The also magistrate Joaquim Bosch affirms, regarding this alleged plot, that the “investigating judge considers that there are indications that a para-police operation was created from the main positions of the Ministry of the Interior in order to obtain data on Bárcenas and prevent these documents from arriving to the ongoing judicial investigation. Therefore, if it is confirmed, it is tremendously worrying because we would find that from the State organ that is mainly empowered to protect society and prevent crimes from occurring, all its machinery is used from the highest point to torpedo the actions of Justice and prevent the approval of relevant evidence for the investigation of one of the main corruption issues that have affected our democracy, ”Bosch dissects.

It would be serious if it was confirmed that with the money from all the taxes of the society the Police are used to cover crimes: Joaquim Bosch

“It would be serious if it were confirmed that with the money from all the taxes of the society the Police are used to cover up crimes and prevent the Judicial Power from carrying out its functions. It is a contradiction in the most extreme sense of how a rule of law should work ”, adds the magistrate.

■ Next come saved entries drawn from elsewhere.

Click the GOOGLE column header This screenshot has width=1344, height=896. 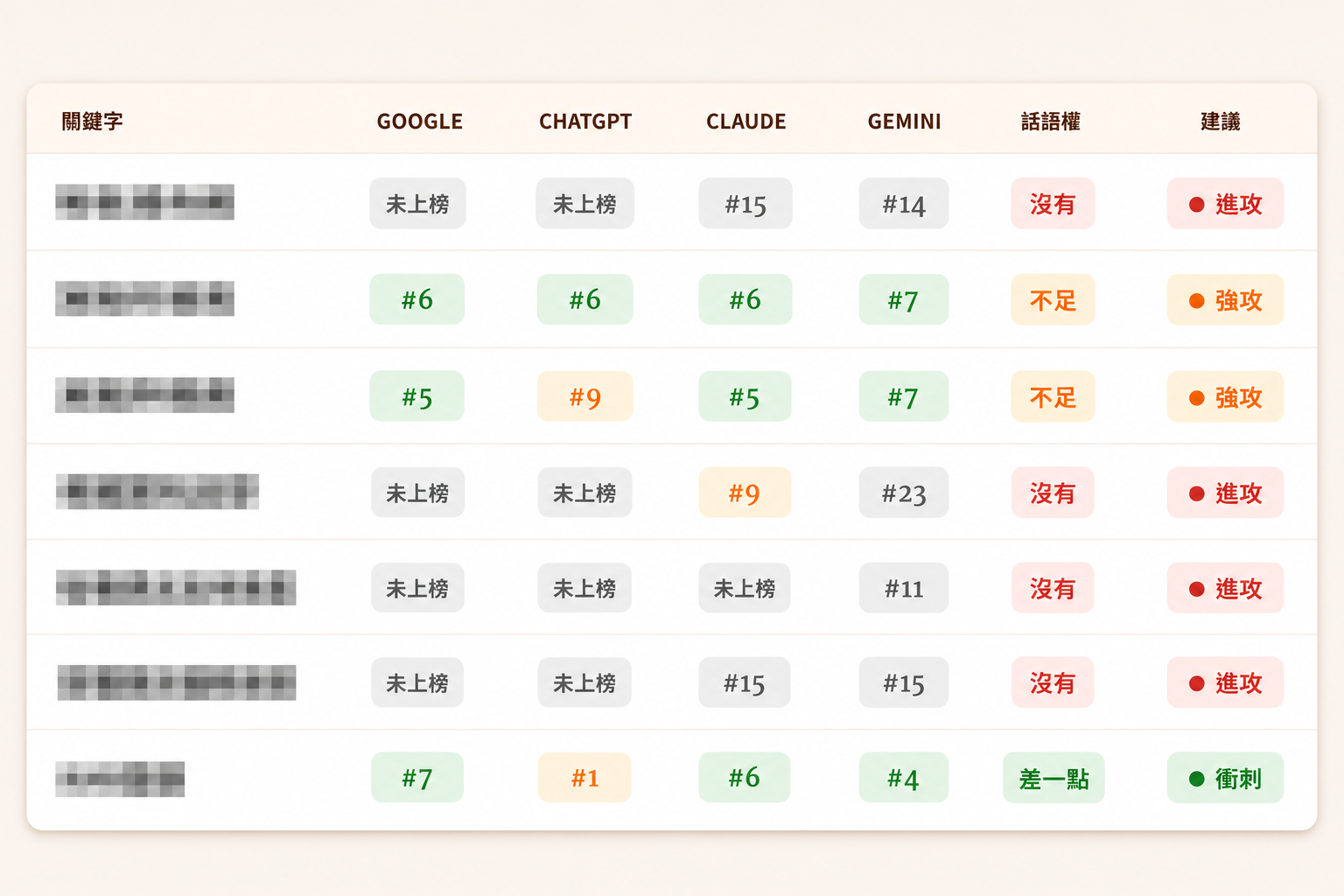tap(420, 122)
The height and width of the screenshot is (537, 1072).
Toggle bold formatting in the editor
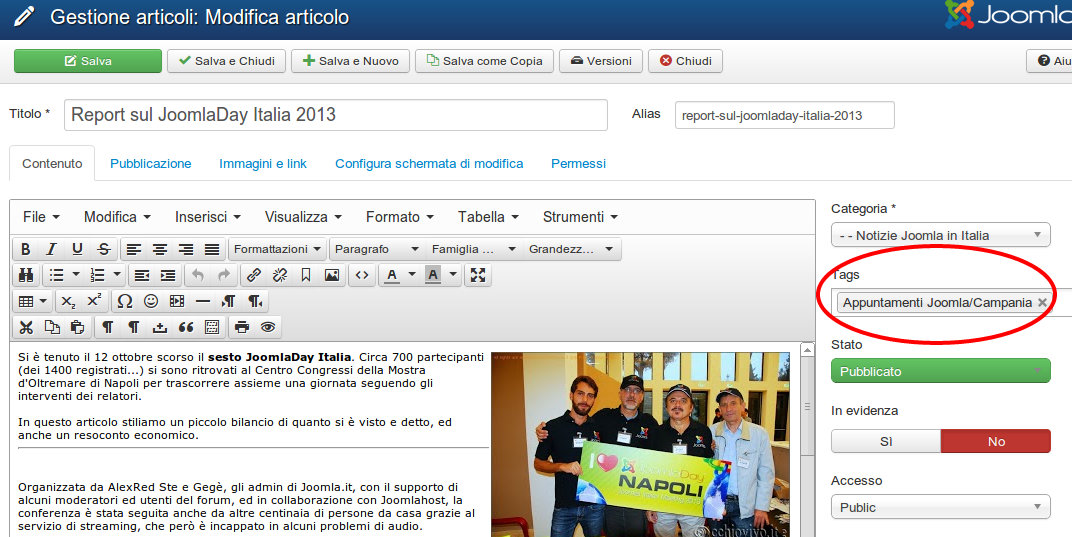point(26,249)
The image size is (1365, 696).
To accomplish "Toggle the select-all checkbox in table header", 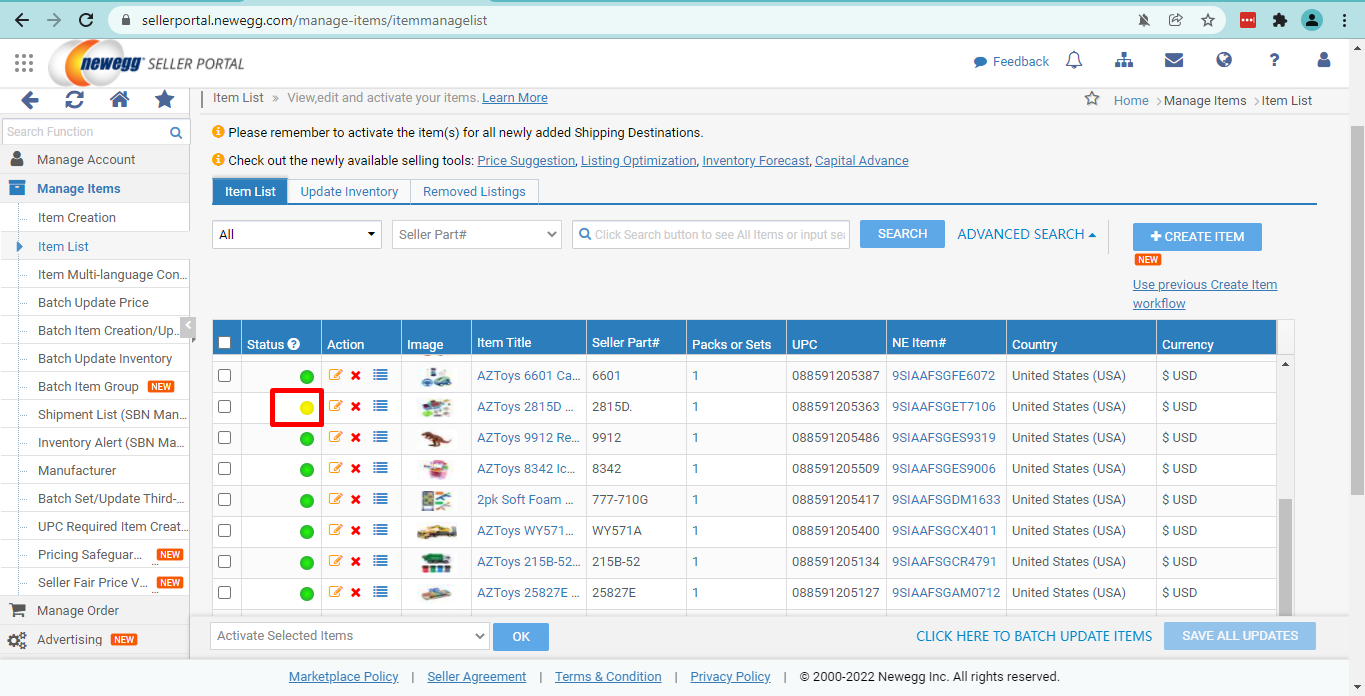I will (225, 343).
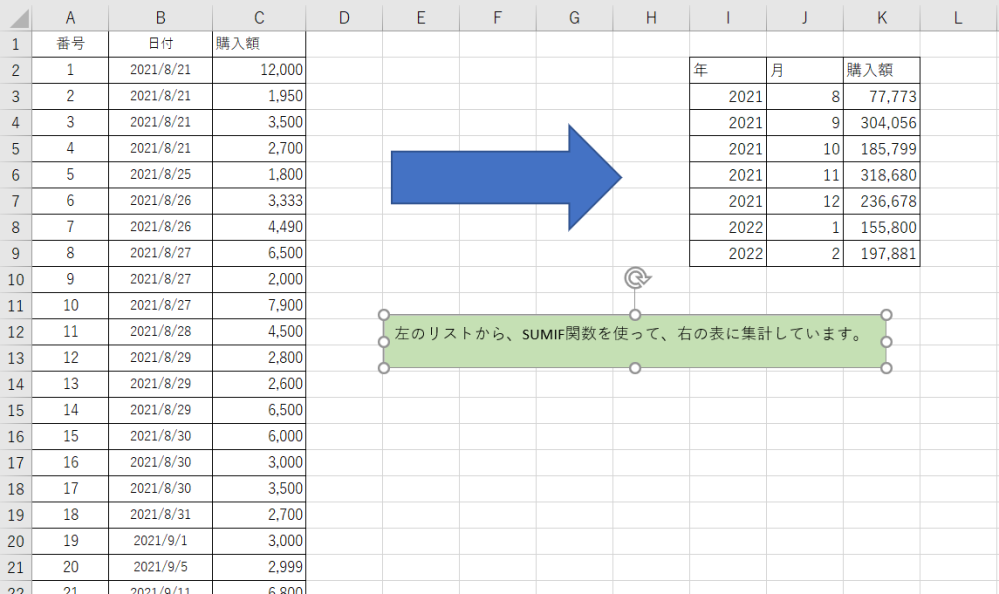Click the bottom-right sizing handle of the text box
Viewport: 999px width, 594px height.
888,367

In the order, the judge said that supposedly this operation was directed by "superior organs of the State." Maria Eugènia Gay, dean of the Barcelona Bar Association, comments: “It is one more example of how political corruption seriously detracts from the activity of the public administrations of our country and of which the public, as a mere spectator, turns out to be the first injured. “For this reason, civil society as a whole must demand from the political formations with parliamentary representation that they act with rigour, transparency and seriousness and dedicate whatever efforts are necessary to redirect this intolerable deviation of power with the urgent purpose of recovering meaning and prestige of the Institutions ”, he maintains.

It's inadmissible: Maria Eugènia Gay

This alleged use of the Interior for the Police to obstruct judicial work "is inadmissible," she explains, since "it reflects the extent to which corruption - through the execrable and illicit actions of certain people - has the ability to penetrate the institutions of a Rule of Law, separating them from the legitimate purposes for which they were established. For this reason, when we speak of providing Justice with sufficient means, we are referring to its most strategic sense for the good governance of the country, since it is the best way to reinforce the mechanisms and guarantees that in a democracy must be established to combat events like this one and prevent them from being reproduced in the future ”, he argues.

"Without a doubt" this affects democracy, says Gay, who states: "As Montesquieu said with great success 'So that power cannot be abused, power must stop power', being the separation of powers -and the guarantees that are established for its effectiveness - an inseparable element of democracy ”. In this sense, he adds: “For this reason, the control of the actions of the administrations for their strict purposes is fundamental, being essential a Judicial Power endowed with adequate means to reinforce the sovereignty of the States to ensure that the Executive Power complies with the current legality ”. And she adds: “In that sense, judicial independence becomes crucial as an inseparable element of an authentic Rule of Law; the judges having the exclusive constitutional function of the jurisdictional power, under strict submission to the rule of law and guaranteeing the separation of powers ”.


* A terrible book, by the way. Don't be tempted to buy it, unless you're a very religious Protestant.